Negatively charged and with a mesh-like structure, the endothelial glycocalyx is comprised of glycoproteins, proteoglycans, glycosaminoglycans (GAGs) and associated plasma proteins including albumin. Proteoglycans consisting of a core membrane-bound protein of the syndecan or glypican families with attached heparan or chondroitin sulphate GAG side chains are a prominent feature [6]. Hyaluronan - a nonsulphated, uncharged GAG with water-retaining properties - is attached or adsorbed onto other cell-surface anchored proteins (for example, CD44) and helps to stabilise the glycocalyx structure [7]. Alteration in the composition of the glycocalyx following exposure to an inflammatory insult is one of the earliest features of endothelial activation. It is now accepted that TNFα, oxidised lipoproteins, lipopolysaccharide, thrombin, ischaemia/reperfusion, hyperglycaemia and growth factors all cause glycocalyx disruption via the action of proteases [7, 8] - leading either to partial degradation with release of GAG side chains, or to more severe damage characterised by shedding of core proteins [9].

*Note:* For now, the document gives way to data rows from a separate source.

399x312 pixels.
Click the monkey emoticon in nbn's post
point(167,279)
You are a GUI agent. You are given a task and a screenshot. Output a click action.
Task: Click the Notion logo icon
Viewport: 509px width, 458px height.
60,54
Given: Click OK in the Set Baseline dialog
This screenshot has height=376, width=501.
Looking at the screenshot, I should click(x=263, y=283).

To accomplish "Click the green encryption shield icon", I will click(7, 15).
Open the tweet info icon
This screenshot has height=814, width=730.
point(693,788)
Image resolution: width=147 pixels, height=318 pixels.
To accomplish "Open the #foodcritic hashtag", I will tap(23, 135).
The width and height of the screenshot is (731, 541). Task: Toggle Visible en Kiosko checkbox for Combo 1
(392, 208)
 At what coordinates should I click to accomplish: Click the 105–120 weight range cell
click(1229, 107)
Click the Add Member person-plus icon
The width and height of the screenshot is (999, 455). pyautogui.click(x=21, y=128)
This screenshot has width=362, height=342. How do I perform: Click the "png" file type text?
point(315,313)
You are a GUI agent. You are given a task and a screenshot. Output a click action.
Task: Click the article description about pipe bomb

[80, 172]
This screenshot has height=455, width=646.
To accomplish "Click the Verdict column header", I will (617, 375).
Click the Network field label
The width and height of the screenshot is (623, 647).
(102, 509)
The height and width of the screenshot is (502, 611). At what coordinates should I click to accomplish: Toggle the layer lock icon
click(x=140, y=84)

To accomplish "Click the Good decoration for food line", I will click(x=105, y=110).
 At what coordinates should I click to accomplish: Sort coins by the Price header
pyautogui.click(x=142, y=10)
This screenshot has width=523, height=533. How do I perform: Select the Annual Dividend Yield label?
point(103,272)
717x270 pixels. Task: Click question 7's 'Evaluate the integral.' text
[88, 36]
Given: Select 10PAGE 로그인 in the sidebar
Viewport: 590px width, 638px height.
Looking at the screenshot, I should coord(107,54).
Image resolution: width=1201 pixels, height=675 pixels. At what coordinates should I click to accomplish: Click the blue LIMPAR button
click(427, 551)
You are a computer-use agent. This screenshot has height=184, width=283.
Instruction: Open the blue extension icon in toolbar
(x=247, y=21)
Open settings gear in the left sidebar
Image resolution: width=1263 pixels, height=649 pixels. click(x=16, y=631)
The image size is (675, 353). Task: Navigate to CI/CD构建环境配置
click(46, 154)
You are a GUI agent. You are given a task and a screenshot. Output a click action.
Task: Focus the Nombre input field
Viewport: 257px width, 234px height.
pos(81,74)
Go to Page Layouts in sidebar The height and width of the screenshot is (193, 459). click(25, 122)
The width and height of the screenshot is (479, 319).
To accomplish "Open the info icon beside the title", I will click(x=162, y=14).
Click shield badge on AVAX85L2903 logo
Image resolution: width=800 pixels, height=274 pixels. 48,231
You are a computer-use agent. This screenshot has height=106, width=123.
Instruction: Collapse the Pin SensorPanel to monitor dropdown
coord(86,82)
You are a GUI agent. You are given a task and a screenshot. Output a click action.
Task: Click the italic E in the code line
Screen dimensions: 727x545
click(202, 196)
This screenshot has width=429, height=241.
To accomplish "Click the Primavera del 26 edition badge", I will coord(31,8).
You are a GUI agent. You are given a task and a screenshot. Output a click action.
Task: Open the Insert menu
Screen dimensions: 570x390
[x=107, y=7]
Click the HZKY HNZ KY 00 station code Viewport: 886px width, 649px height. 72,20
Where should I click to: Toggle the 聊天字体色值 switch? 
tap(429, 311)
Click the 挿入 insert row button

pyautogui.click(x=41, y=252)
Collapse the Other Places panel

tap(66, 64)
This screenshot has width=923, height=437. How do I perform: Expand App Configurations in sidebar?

Several studies have evaluated circulating levels of syndecan-1 and GAGs in patients with sepsis [1013]. Plasma GAG levels were higher in patients with septic shock than in matched controls, and were significantly higher in nonsurvivors [10]. In the same study, syndecan-1 levels were also increased and correlated with the Sequential Organ Failure Assessment score [10]. In an additional study of 150 patients either with severe sepsis or septic shock or post-abdominal surgery without the systemic inflammatory response syndrome and healthy volunteers, significant increases in plasma syndecan-1 and heparan sulphate were observed in the sepsis and surgery groups. The highest syndecan-1 levels were detected in patients with sepsis and correlated with those of IL-6 [12]. A further study showed greater syndecan-1 levels in patients with septic shock compared with healthy controls, together with a positive correlation with vascular adhesion protein-1 and with day 1 Sequential Organ Failure Assessment scores [11]. Finally, hyaluronan levels, in addition to those of syndecan-1 and heparan sulphate, have been shown to increase with severity of sepsis [13].

Whilst the care of patients with sepsis has improved over the last decade, treatment remains largely supportive. The failure of two promising drugs, eritoran tetrasodium and drotrecogin alfa, to confer significant reduction in mortality suggests that novel approaches to sepsis research are required [14]. Given the fundamental, but perhaps relatively overlooked, role of the endothelial glycocalyx in regulating vascular integrity and functions central to the pathophysiology of sepsis, identifying interventions aimed at protecting or repairing it might prove a promising therapeutic target. Some clinically established therapies used for the treatment of sepsis (such as glucose control and steroid administration) and also approaches used in experimental studies (such as TNFα inhibition, antithrombin III, infusion of albumin and avoidance of natriuretic peptide release) are known to reduce glycocalyx disruption. However, drugs that might specifically increase the synthesis of glycocalyx components, refurbish the glycocalyx or selectively prevent protease degradation are not currently available [7, 15].

Future endeavours in the field of sepsis research, which are urgently required, should not only include components of the endothelial glycocalyx in the list of biomarkers, but also consider their potential as therapeutic targets for the development of new therapies.